The whole, as a positive entity, cannot be antithetically extracted from an estranged and splintered reality by means of the will and power of the individual; if it is not to degenerate into deception and ideology, it must assume the form of negation. The chef d'oeuvre remained unfinished and Schoenberg's admission of failure, his recognition that it was "a fragment, like everything else," says perhaps more for him than any success. (Prism 164)
"A successful work, according to immanent criticism, is not one which resolves objective contradictions in a spurious harmony, but one which expresses the idea of harmony negatively by embodying the contradictions, pure and uncompromised, in its innermost structure."
"Art, and so-called classical art no less than its more anarchical expressions, always was, and is, a force of protest of the humane against the pressure of domineering institutions, religious and otherwise, no less than it reflects their objective substance." (Jay)

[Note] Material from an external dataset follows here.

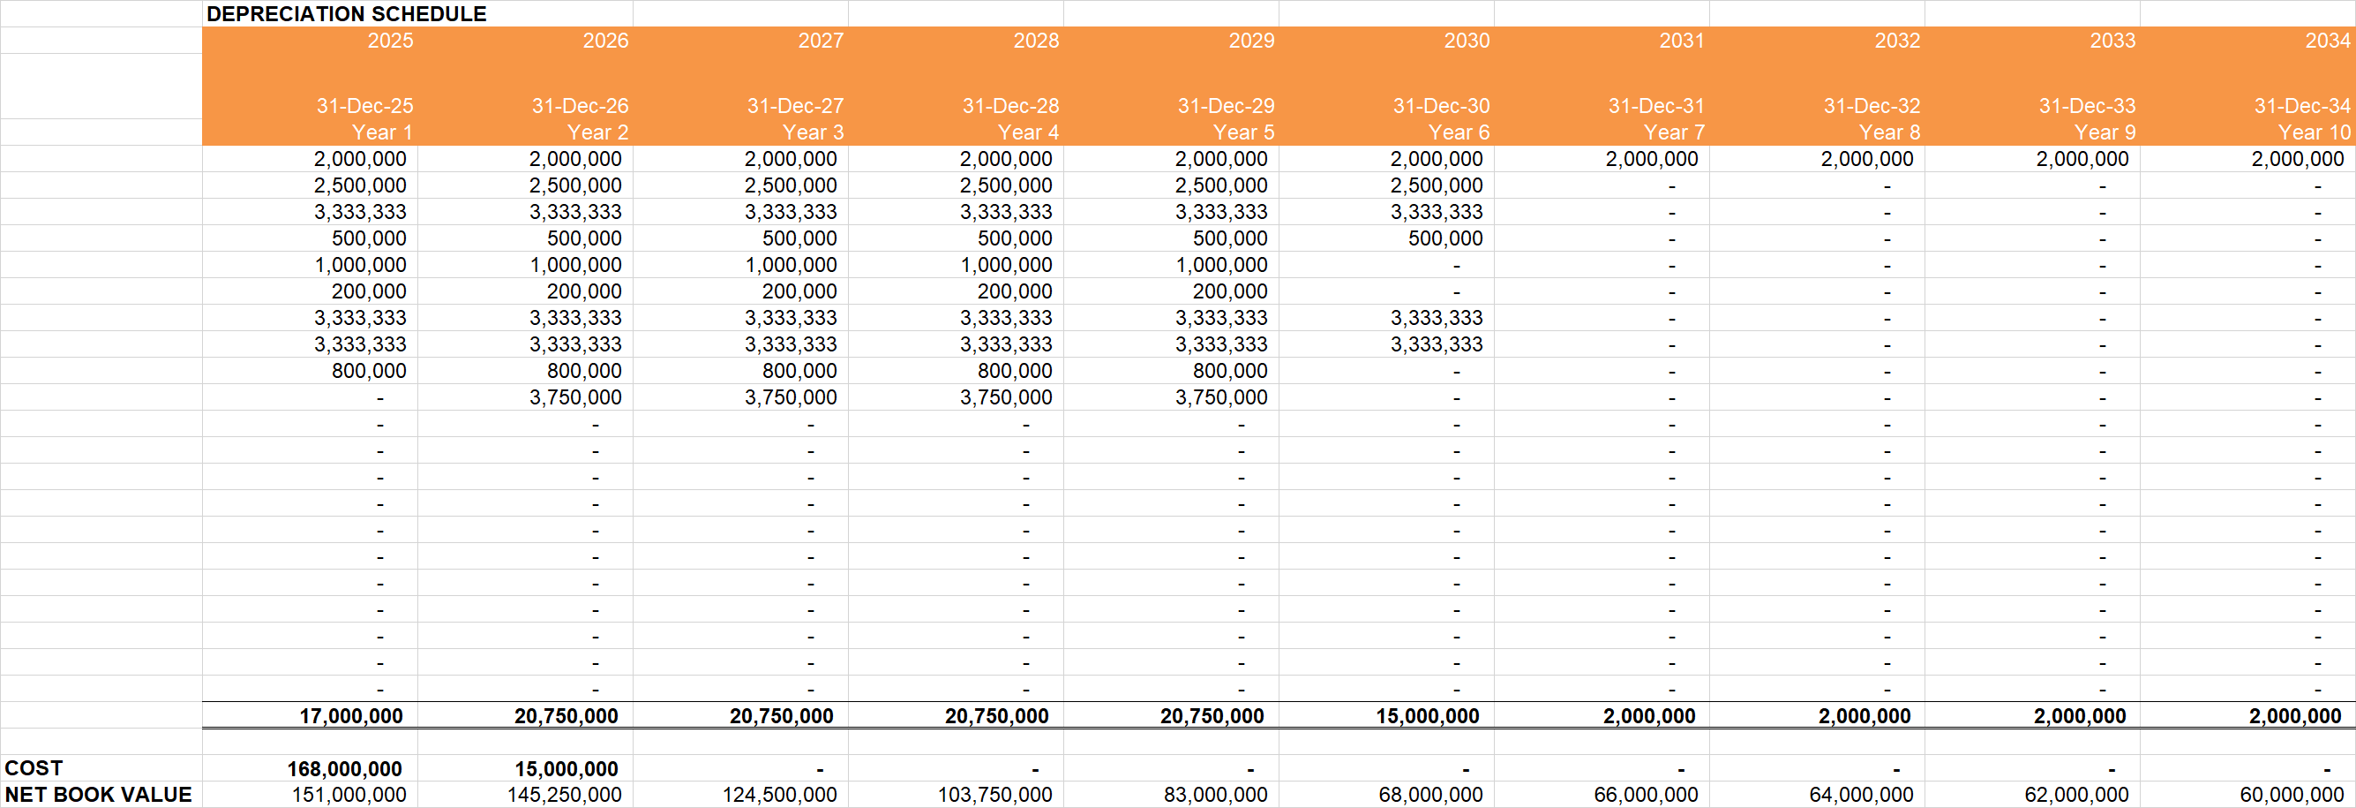Screen dimensions: 2356x808
Task: Select the 20,750,000 total under 2027
Action: pyautogui.click(x=782, y=716)
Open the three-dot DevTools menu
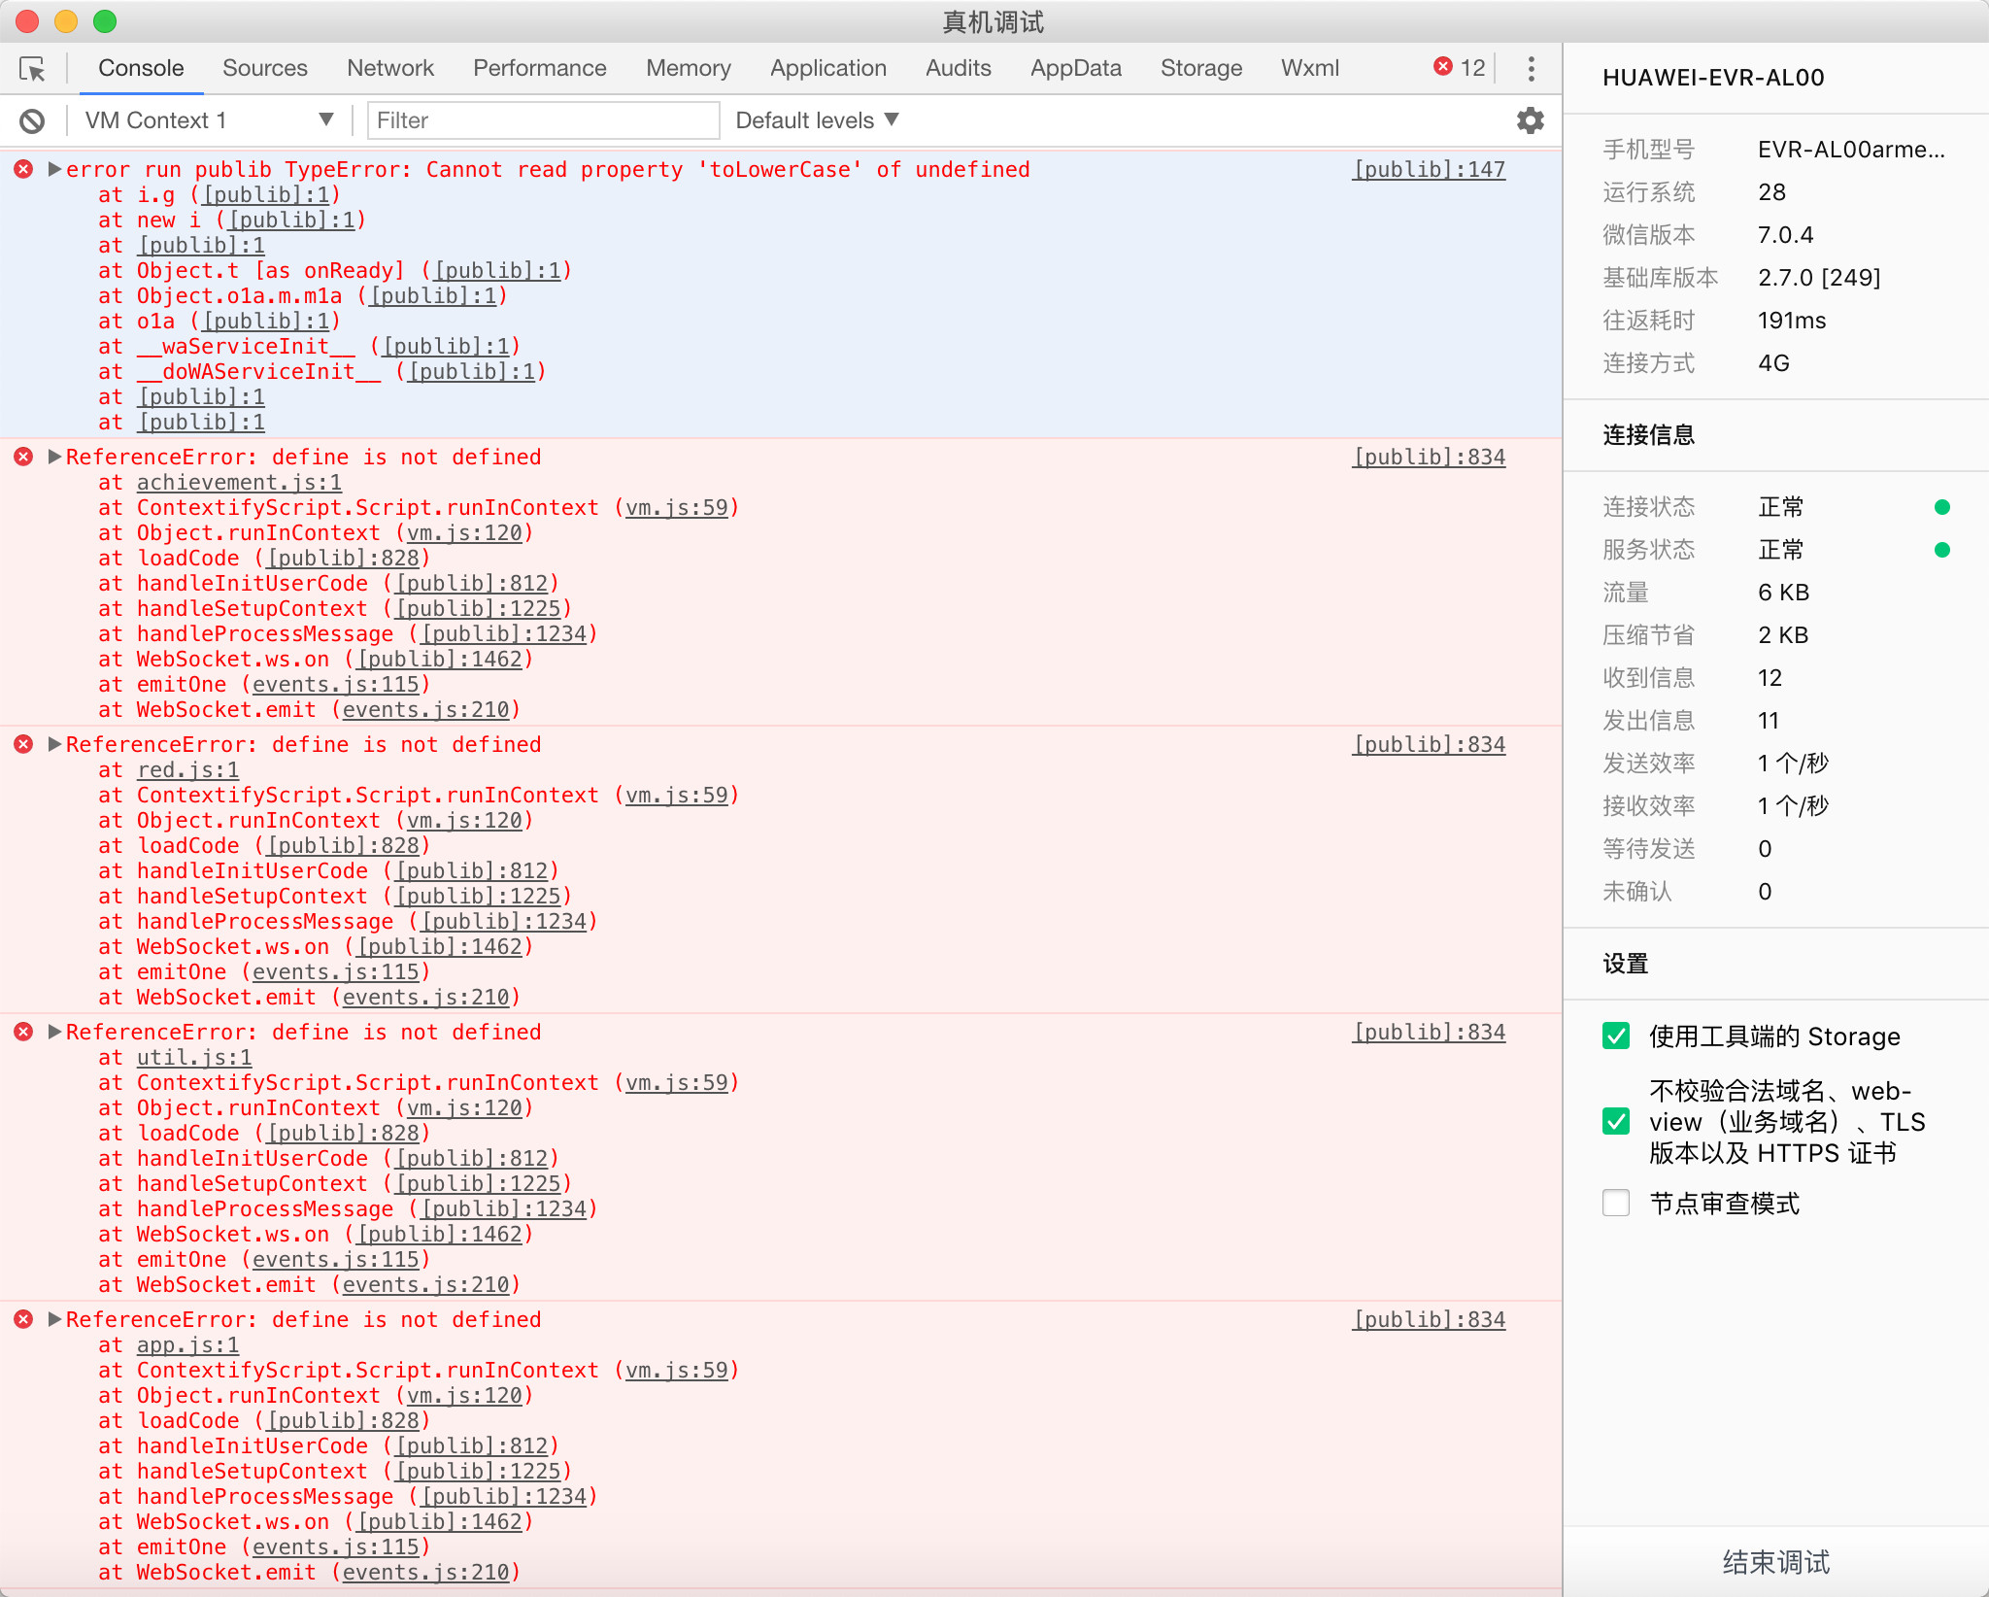The height and width of the screenshot is (1597, 1989). 1531,68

the process of de-aestheticization in modern avant-garde art, the consciously executed destruction of aura
This did not mean the end of traditional art through the extrinsic intervention of machine technology or the masses, but rather the immanent techinical development in which auratic qualities are eroded from within. In the face of a Brechtian politicized art or the affirmative "culture industry," this process kept alive the primary function of art as a negation of a completely instrumentalized world: only "where art observes its immanence does it convince practical reason of its absurdity." (Lunn)
Endgame--Beckett uses form to evoke the emptiness of modern culture. ...The absurd discontinuities of the discourse, the pared-down characterisation, and plotlessness, all contribute to the aesthetic effect of distancing the reality to which the play alludes, and thereby giving us a 'negative' knowledge of modern existence.
Adorno argues that art cannot simply reflect the social system, but acts within that reality as an irritant which produces an indirect sort of knowledge: "Art is the negative knowldge of the actual world." This can be achieved ...by writing 'difficult' experimental texts and not directly polemical or critical works. (Selden)
"The return of the repressed" can only occur through a "shattering of
the social contract with reality" (Laing 64) Schoenberg
emerges from Adorno's analysis as a composer whose work reflects
the social totality, but negatively, through negating it.